With the clarity we've come to expect from him, Sen. Jeff Jackson lays out the potential for November:
Next year in NC:
1) Our state legislature will convene.2) The GOP will pass a bill banning abortion.3) The Governor will veto it.4) A veto override vote will be held.5) Either Dems will have enough members to sustain the veto, or not.
Those are the stakes this November.
I think I just became "a single-issue voter." And I've got a candidate to vote for.
House District 93
(Watauga, excepting Blue Ridge Precinct, plus Ashe and Alleghany counties)
I remember Ben Massey as the ever-present, early-bird, cheerful-but-firm manager of the Watauga County Farmers Market. That was a few years ago. I thought he did a good job. Then he left Watauga and became president of the Ashe County Farmers Mkt. He and his wife Darleen are fixtures there, selling their own farm produce. They live in Ashe County on a "rural homestead" reclaimed from its dispersal to nine heirs probably because someone died without a will. Ben Massey is running for the House seat, currently held by Republican of Blowing Rock, Ray Pickett.(Watauga's Blue Ridge Precinct is now in the 87th HD. Thank you, gerrymander. And the Gerrymanderer-in-Chief in the NC House, Destin Hall, is the incumbent Republican of HD87. Democrat Barbara Kirby is running against him)
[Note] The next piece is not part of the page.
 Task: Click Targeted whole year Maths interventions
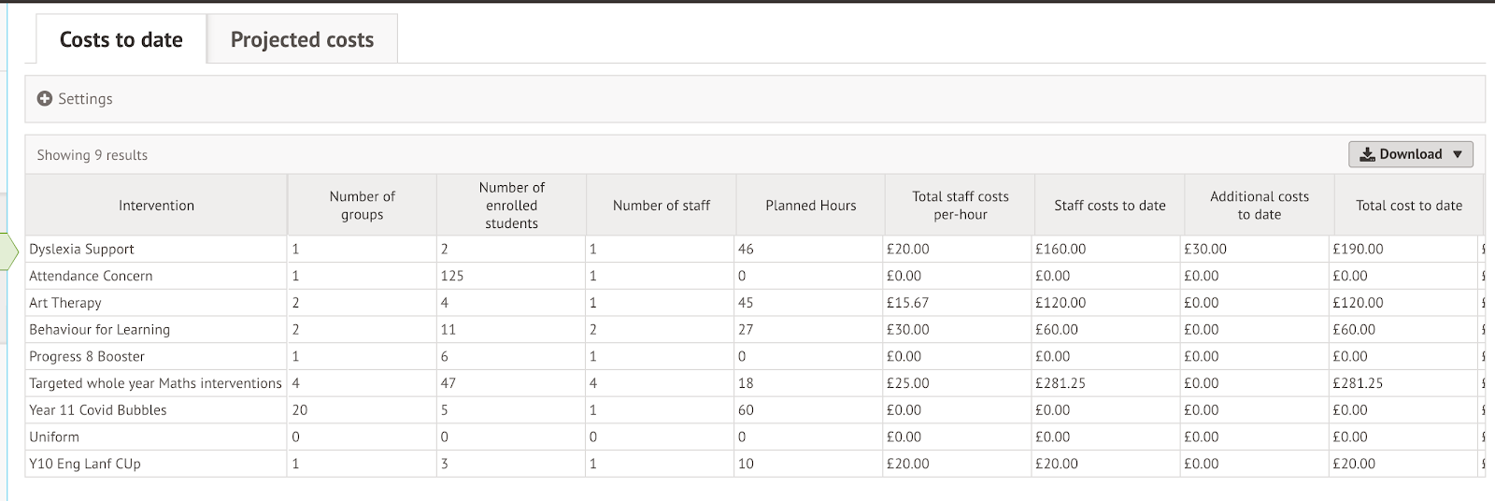tap(155, 383)
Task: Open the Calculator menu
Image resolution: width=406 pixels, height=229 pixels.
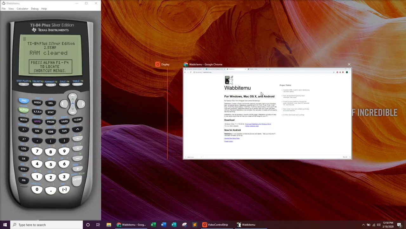Action: point(22,9)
I met Ben and his campaign manager last night. Formidable team with a clear plan. And with admittedly huge odds against them: NCFree rates the district R+11. That's due, of course, to Destin Hall Hisownself in Caldwell County, taking Blue Ridge Precinct off Ray Pickett's hands and adding very rural Alleghany County to counteract Watauga's Democratic voters. The district has see-sawed between parties when it was just Watauga and Ashe -- Democrats Cullie Tarleton and Ray Russell and Republicans Jonathan Jordan and now Ray Pickett. But the Republicans don't like a seesaw and propped up Pickett with a cinderblock of new Republicans. No more going blue for you, House Seat 93!
Ben is the guy on your road whom everyone depends on. He and his tractor are there to pull the log out of your driveway after a windstorm, and he always remembers to ask about your parent who is recovering from surgery.
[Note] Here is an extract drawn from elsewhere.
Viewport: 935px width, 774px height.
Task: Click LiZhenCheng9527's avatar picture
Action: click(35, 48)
...he knows what it means to be a good neighbor. His dad was a Mail Carrier and his mom owned a Dance School. His grandfather was a Deputy Sheriff shot and killed in the line of duty. Ben grew up barning tobacco and working at the local gas station. As a young man seeking to make his own way, he patched together grants, loans and part-time jobs to pay his way through college at UNC-Chapel Hill and graduated as a Physical Therapist.
He retired as the executive director of the state’s PT licensure board, administering the state laws for over 13,000 physical therapists and physical therapist assistants in North Carolina.